Note: In addition to the cloud-agnostic profiles, you can add provider public images to the Cloud Provisioning and Governance catalog. See Add an AWS public image to Cloud Provisioning and Governance and Add an Azure public image to Cloud Provisioning and Governance.

Example: Compute profile

You might create a compute profile named Micro and map it to a "micro" hardware type, with specified values for memory and CPU. Later, when a user selects a compute resource while requesting a virtual server, Micro appears as an option in the list of available compute resources.
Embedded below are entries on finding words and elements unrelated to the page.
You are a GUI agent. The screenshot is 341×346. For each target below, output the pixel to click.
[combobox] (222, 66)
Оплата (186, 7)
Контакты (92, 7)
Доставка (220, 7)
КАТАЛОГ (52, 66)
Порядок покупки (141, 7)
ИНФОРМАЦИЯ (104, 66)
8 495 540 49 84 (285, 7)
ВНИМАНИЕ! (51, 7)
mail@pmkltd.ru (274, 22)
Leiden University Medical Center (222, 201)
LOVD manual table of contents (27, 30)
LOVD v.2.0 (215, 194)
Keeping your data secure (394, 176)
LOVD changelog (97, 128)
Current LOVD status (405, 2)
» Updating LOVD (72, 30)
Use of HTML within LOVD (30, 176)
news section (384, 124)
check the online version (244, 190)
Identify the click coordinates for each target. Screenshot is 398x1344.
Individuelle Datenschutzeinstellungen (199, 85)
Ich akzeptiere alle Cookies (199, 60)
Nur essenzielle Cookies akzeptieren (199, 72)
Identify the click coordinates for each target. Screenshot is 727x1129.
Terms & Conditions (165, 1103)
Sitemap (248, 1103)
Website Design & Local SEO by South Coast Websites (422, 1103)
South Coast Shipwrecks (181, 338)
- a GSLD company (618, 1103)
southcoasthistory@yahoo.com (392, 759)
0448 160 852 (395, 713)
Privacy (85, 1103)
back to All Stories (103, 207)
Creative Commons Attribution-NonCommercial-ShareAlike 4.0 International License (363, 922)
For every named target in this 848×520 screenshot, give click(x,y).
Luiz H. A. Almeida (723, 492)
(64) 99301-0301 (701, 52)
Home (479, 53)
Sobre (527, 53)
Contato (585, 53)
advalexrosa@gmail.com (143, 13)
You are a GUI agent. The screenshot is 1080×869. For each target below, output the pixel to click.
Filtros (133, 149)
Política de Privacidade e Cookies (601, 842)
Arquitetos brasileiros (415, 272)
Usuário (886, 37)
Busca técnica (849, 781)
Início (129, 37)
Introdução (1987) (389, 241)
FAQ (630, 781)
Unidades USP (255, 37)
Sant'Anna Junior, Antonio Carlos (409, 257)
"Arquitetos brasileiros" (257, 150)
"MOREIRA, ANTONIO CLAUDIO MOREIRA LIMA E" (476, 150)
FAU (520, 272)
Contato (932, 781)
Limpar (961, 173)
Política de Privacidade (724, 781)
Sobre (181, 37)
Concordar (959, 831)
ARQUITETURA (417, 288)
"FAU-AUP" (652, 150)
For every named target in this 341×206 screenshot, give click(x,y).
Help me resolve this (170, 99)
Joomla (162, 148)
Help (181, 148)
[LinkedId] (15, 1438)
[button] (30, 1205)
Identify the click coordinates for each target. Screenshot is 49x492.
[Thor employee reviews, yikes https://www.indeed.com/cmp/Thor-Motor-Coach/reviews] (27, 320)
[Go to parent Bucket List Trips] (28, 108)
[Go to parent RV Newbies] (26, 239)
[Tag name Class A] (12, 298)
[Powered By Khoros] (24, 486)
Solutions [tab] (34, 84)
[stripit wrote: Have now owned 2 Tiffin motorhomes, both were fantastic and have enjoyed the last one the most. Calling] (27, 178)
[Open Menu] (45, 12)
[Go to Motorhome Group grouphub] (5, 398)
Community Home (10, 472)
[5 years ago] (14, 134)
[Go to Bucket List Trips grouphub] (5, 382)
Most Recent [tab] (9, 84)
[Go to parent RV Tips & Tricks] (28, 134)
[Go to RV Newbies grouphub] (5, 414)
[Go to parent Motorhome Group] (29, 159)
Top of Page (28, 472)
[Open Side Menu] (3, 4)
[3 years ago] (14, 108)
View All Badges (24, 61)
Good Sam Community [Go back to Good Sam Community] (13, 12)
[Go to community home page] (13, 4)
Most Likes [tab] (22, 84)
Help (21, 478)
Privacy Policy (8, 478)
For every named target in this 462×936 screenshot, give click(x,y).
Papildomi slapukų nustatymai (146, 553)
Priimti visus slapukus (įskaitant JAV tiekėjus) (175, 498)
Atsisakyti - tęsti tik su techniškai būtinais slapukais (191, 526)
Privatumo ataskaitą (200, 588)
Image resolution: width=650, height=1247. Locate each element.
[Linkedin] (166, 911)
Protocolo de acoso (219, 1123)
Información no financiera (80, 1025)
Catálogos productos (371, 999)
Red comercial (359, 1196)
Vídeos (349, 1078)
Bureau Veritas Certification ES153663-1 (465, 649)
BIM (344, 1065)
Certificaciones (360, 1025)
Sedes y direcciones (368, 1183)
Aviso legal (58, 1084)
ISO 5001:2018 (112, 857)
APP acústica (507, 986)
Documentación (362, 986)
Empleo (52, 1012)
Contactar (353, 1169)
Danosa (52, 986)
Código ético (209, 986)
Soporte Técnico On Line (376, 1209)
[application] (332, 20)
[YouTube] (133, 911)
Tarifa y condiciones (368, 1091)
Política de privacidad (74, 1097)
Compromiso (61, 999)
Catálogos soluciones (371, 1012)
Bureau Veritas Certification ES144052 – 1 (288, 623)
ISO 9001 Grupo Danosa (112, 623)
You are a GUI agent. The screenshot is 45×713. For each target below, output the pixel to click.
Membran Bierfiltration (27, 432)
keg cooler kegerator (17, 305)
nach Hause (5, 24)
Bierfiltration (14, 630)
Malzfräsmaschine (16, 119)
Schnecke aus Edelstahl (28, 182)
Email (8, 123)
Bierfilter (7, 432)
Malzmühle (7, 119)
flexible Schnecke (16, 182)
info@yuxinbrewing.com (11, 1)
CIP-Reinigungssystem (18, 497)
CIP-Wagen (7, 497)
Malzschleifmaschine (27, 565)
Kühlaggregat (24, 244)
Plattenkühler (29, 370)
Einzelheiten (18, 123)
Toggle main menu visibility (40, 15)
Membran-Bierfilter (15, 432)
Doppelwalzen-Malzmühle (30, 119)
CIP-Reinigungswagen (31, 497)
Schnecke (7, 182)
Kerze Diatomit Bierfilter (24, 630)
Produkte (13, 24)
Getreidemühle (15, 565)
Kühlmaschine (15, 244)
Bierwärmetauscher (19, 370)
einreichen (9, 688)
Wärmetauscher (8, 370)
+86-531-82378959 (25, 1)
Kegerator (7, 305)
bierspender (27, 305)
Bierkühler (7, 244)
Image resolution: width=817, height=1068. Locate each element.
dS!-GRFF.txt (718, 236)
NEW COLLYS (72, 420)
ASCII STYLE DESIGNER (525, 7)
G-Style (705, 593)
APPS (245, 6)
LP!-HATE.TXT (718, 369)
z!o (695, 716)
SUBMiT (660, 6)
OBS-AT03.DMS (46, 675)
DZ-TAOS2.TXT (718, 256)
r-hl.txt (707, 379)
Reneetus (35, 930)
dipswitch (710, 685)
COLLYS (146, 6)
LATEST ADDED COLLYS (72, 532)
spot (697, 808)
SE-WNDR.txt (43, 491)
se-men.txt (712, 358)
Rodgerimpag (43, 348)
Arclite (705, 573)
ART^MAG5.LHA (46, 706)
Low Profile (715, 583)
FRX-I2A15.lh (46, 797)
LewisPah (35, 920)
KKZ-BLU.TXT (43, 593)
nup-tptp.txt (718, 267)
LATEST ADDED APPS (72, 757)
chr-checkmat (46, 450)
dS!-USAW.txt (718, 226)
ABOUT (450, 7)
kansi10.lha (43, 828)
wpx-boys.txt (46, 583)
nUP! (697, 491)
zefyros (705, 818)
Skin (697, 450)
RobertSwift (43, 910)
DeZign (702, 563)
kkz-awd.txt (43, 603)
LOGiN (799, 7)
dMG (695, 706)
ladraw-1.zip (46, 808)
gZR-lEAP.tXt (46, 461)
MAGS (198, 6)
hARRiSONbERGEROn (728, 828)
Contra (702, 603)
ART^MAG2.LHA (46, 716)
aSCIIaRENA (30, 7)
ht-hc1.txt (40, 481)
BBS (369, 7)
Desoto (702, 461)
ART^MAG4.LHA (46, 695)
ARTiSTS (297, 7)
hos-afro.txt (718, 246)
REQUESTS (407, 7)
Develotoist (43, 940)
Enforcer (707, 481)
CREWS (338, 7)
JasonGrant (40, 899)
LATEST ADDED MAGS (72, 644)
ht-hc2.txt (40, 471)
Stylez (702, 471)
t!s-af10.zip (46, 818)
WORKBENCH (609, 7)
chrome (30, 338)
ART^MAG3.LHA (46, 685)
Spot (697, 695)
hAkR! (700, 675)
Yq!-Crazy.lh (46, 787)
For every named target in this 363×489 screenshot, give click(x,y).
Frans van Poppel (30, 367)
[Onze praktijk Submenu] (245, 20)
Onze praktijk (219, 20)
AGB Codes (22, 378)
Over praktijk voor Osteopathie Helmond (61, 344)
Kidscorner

The user does not need to specify values for memory and CPU — the values come from the profile.
Figure 1. Compute profile on the request form
Compute profile on the request form

Resource Profile mappings

Resource profiles create mapping associations between the following items:
  • A cloud account.
  • A logical datacenter in the cloud account.
  • A specific resource type in the CMDB that provides the attributes.
  • Optional: A pricing value that appears to users when they request a resource that uses the resource profile.

By default for AWS and Azure, Cloud Provisioning and Governance maps profiles to templates after Discovery runs. For other providers, such as Google cloud, you must manually associate the profile with the correct template and datacenter.

Resource types

Each resource profile has associated attributes. The attributes depend on the resource types that are populated after you run Discovery on a cloud account.